What to produce
Set down, please, the line that contains "You are a computer-use" and every line that follows it to the end of the records, exactly; do not include pictures.

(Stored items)

BEGIN

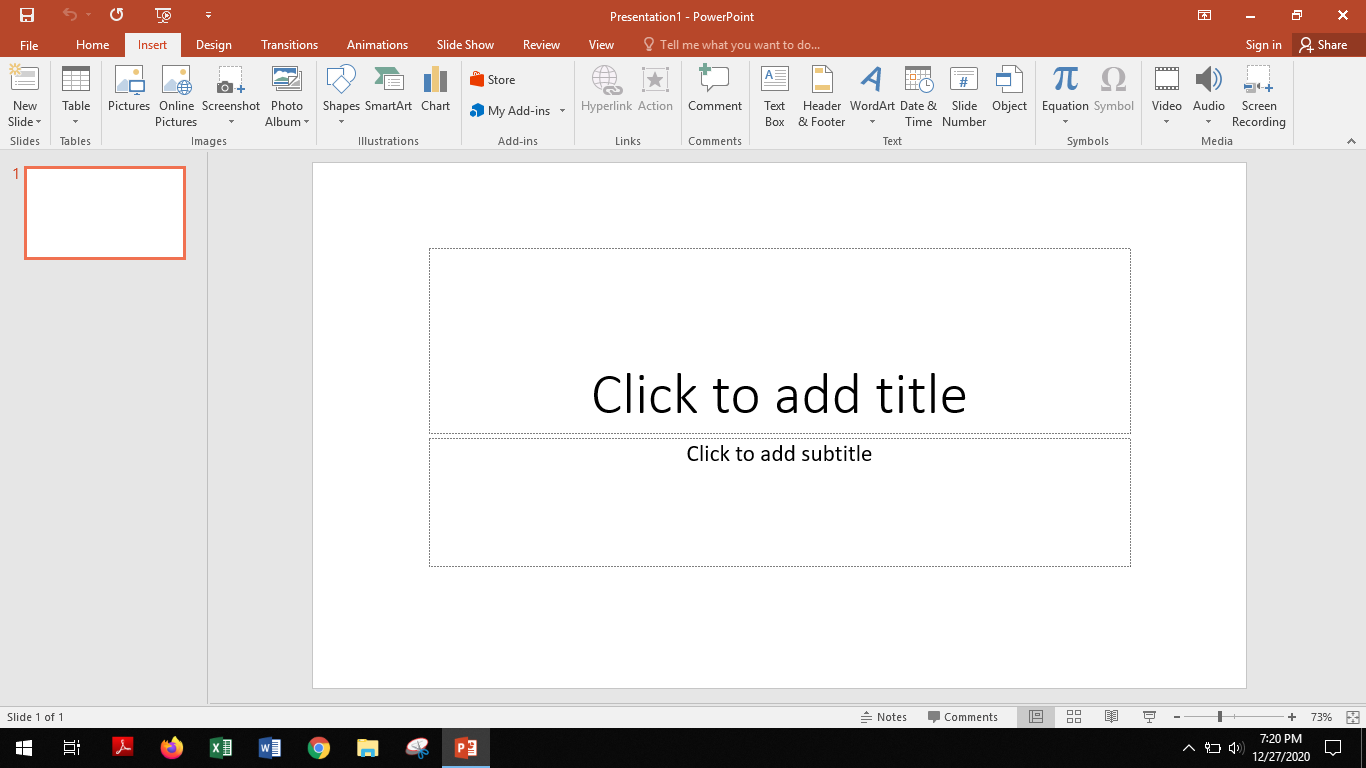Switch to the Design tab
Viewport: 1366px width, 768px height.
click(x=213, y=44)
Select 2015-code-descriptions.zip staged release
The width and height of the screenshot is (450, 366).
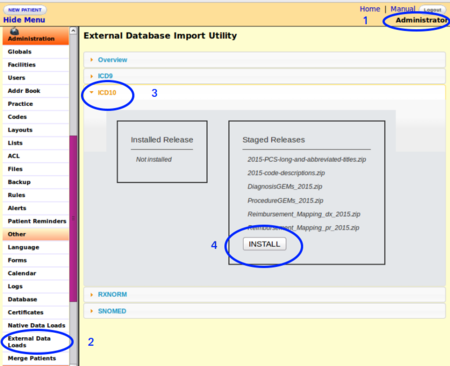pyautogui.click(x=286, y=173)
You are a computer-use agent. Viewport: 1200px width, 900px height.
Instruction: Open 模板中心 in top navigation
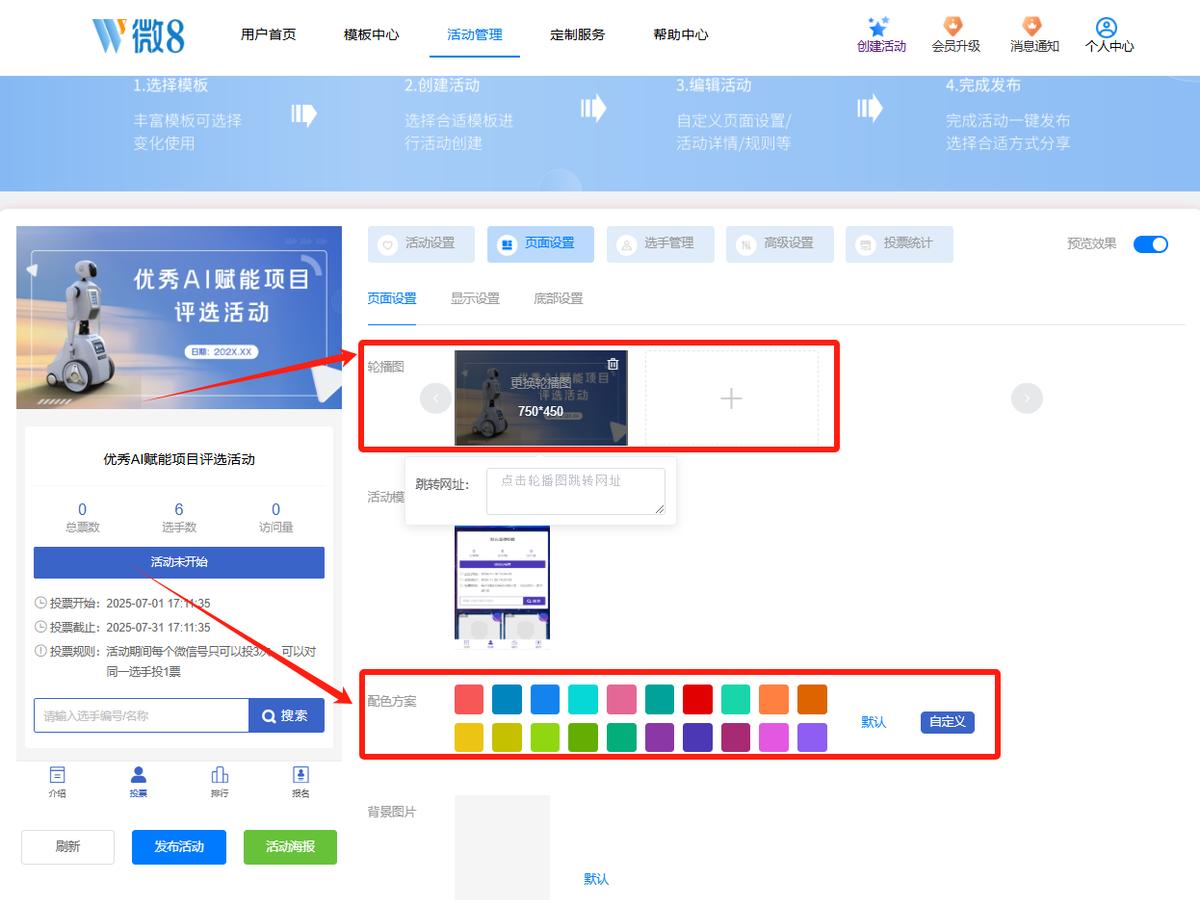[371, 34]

END

Solution for this problem
You are a computer-use agent. Viewport: 1200px width, 900px height.
Instruction: Open 模板中心 in top navigation
[371, 34]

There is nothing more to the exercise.